高齢者や障害者に優しい旅、地域で推進 兵庫県が2地区指定、バリアフリー化に補助

兵庫県庁=神戸市中央区下山手通5

 年齢や障害の有無にかかわらず、誰もが旅行を楽しめる「ユニバーサルツーリズム(UT)」の促進に向け、兵庫県は2024年度、地域ぐるみで受け入れ体制を整える「推進エリア」を指定する。25年の大阪・関西万博も見据え、バリアフリー化などの取り組みを観光地一帯に広げる。指定は2地区程度を予定し、観光施設のエレベーターや公衆トイレの改修、車いすの購入などに最大1600万円を助成する。

 県は23年度に全国初となるUT推進条例を施行。旅館やホテルを対象に独自の「宣言・登録制度」を設け、一定の基準を満たした施設にバリアフリー化の費用を補助している。

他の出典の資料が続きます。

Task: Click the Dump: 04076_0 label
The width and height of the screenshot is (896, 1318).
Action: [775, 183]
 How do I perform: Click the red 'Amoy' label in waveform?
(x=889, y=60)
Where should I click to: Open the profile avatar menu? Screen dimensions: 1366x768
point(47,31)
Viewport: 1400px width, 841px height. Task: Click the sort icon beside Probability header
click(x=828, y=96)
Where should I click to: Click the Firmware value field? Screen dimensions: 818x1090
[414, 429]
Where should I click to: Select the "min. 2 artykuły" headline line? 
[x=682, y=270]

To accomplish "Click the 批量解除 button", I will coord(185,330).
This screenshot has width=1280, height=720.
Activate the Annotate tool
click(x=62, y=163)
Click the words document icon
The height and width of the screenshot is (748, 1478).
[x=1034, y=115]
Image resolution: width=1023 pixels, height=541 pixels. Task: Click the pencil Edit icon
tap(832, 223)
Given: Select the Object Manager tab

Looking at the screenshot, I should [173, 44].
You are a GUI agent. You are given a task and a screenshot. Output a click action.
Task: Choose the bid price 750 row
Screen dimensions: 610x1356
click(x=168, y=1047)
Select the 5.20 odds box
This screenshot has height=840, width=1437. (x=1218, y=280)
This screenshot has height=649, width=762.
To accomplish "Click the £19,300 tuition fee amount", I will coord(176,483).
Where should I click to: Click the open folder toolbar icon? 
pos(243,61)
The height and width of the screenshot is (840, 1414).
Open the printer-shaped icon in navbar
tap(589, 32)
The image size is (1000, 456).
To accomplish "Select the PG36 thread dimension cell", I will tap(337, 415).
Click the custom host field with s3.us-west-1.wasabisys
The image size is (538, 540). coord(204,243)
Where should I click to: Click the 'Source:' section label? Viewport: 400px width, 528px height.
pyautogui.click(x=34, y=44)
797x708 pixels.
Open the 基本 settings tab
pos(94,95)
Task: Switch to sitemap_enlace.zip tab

 県によると、これまでに77施設が推進を宣言。23年度当初予算では、補助費用として計約2600万円を計上した。今のところ補助の申請実績は4件だが、意欲を示す施設は多く、同年12月の補正予算で3億3千万円を追加した。

 推進エリアの指定では、市町や観光協会、宿泊施設、交通事業者などで構成する組織を対象に公募する。組織は既存、新設を問わない。エリアとしての取り組みを計画にまとめてもらい、県が審査する。8月ごろまでの指定を目指す。

 観光施設の他、案内所や足湯などもバリアフリー化の補助対象に含まれ、筆談用タブレットの購入、車いすに対応したユニバーサルデザインタクシーの導入などにも使える。1エリア当たり1600万円を上限に、費用の半分を助成する。交流サイト(SNS)を活用した情報発信も求める。

 斎藤元彦知事は、宿泊施設がそれぞれで行ってきた取り組みを「面的に広げることが大事。高齢者や障害者に優しい観光地づくりにつなげたい」としている。(田中陽一)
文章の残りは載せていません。